Hair Care for Black Toddlers

Hair care for black toddlers can be complex. To figure out how to properly care for your toddler’s hair, following a few steps will create a routine resulting in long, strong, and healthy hair.

First step in hair care for black toddlers is to identify your child's hair texture

Hair textures range from 1-4 and determine which topical products are best fitted for your child’s hair. The numbers indicate the tightness of the curl; the lower the number, the looser the coil pattern. For example, hair in category one does not have a coil pattern. It is completely limp and also do not benefit from thicker products. They weigh the hair down and the strands will be too greasy. African-Americans and what’s considered mixed race children typically fall into the 2-4 category. Typically, African-Americans have a really tight coil pattern, ranging from 4a-4c.

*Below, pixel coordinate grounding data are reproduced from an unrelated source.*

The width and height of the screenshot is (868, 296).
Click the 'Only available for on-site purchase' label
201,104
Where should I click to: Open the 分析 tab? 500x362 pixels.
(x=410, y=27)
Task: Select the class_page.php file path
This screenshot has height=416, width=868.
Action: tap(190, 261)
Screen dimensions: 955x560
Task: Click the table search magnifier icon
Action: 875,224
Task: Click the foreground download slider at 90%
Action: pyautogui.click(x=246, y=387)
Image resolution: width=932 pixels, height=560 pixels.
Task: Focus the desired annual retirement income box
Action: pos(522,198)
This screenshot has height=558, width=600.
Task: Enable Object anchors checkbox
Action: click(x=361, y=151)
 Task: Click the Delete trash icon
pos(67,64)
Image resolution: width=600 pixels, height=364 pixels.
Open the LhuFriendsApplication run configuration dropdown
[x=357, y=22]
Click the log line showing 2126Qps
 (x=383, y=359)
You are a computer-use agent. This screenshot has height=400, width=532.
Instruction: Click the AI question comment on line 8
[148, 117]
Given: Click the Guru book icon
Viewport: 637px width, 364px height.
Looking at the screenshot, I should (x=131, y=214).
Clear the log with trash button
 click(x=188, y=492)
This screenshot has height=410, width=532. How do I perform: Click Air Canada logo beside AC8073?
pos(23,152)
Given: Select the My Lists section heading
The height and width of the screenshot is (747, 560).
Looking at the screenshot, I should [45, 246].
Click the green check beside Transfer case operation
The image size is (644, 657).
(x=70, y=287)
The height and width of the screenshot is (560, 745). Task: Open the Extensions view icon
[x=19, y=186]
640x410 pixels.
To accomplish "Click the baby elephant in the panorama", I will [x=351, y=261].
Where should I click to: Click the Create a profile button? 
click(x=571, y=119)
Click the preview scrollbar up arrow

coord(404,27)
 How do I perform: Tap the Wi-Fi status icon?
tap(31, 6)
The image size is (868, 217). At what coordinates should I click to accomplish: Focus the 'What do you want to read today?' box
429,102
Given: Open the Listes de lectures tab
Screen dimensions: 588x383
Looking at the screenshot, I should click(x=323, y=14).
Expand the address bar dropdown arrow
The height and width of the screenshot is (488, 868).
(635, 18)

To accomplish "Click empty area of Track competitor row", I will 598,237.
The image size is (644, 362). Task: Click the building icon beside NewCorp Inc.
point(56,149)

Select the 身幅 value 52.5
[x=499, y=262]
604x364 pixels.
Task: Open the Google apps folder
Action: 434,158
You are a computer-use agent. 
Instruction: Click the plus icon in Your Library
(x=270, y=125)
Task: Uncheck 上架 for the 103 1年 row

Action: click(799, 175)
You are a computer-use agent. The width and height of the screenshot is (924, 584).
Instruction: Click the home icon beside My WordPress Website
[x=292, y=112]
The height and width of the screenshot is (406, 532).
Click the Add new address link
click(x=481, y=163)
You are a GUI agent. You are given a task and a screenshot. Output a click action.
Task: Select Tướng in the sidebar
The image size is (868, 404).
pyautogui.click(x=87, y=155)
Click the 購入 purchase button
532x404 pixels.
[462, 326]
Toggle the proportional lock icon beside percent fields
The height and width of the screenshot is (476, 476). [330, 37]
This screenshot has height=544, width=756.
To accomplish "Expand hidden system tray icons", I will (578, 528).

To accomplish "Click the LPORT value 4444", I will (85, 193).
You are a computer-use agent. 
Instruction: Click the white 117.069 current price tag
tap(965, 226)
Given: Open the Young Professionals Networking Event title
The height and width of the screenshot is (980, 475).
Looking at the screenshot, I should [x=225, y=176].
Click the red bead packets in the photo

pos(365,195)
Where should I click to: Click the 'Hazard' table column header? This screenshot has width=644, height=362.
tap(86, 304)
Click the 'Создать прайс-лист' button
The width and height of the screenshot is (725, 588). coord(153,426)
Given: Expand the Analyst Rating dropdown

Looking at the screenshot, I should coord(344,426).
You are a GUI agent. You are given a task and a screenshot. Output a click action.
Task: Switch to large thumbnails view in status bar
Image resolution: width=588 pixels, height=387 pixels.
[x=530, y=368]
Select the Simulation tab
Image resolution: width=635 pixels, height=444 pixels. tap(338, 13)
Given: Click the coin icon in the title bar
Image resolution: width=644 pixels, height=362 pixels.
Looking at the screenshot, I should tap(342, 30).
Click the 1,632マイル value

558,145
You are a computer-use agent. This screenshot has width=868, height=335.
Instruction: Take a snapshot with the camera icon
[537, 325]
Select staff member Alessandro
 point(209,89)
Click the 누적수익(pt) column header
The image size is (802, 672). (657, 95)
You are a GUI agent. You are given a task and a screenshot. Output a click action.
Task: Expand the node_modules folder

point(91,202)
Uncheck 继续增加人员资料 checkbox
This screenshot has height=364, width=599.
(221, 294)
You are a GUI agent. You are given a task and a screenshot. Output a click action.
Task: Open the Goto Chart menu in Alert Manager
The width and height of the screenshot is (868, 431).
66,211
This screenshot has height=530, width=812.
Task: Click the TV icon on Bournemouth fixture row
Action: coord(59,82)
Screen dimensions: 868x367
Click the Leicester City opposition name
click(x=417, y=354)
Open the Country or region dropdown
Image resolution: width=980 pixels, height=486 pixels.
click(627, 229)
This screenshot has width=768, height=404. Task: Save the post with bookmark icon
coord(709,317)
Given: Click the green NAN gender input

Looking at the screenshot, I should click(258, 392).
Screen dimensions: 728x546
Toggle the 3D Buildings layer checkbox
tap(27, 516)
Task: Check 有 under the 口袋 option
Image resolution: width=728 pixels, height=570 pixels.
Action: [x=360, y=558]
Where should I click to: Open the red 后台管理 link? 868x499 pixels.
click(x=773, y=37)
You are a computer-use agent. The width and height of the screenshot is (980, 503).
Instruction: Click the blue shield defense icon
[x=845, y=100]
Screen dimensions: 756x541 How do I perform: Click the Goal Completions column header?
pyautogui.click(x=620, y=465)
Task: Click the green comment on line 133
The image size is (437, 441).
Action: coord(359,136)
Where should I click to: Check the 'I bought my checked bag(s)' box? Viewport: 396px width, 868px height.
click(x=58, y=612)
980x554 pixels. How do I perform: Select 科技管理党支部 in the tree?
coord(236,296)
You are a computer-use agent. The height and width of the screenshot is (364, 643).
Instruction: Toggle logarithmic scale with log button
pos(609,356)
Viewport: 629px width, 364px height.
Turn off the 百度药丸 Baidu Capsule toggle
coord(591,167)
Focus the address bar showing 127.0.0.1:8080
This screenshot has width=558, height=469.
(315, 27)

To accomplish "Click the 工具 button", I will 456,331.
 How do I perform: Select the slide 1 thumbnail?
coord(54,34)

This texture is typically more dry and prone to breakage.

Proper moisture is key

A technique that works for this texture is to part your child’s hair into sections and massage oil into the hair, starting from the roots and work your way down to the ends. Dry ends lead to split ends, which will make hair brittle and impossible to retain length. Detangling and styling is a lot easier to do when the hair is properly moisturized.

Another moisture-retention method is co-washing. Because African-American hair is naturally more dry, washing hair every week is not necessary. Rather than washing with shampoo and conditioner weekly, washing hair with only conditioner, or co-washing, is a great alternative. Another moisture method is leave-in conditioner. Leave-in conditioners are great for detangling, heat protection, and helping maintaining styles.

A common misconception in the African-American hair care community is that water further dries out hair. Applying water prior to styling the hair is paramount to keeping it healthy. It also allows the oils to better penetrate and seal moisture into both the scalp and strands. It is also great to moisturize hair from the inside out. It is recommended to give your toddler adequate amounts of water to drink; dehydration contributes to brittle, damaged hair.

Use less manipulation

A great way to keep your toddler’s hair healthy is using less manipulation. This can be achieved by using protective styles. The proper protective style is determined by your child’s hair texture. Braids and twists are great for African-American hair textures because they last a while and are great for sealing moisture into the strands. They also protect the ends, which if left out are more prone to split ends and breakage. Protecting your toddler’s hair goes beyond styling. When your child sleeps, wrap their hair in a satin bonnet or scarf. Satin pillow cases are also recommended. Cotton pillow cases will cause hair to dry out even further, which eventually can result in bald spots.

After determining your toddler’s hair type, creating a personal regimen will immensely increase the probability of getting healthy hair. In addition to following a hair care regimen, proper diet, exercise, and rest are key. As complicated as African-American hair care seems to be, these steps will make maintaining your child’s hair a breeze. If your child suffers from a genetic predisposition to hair loss, consult a professional for tips on maintaining hair health.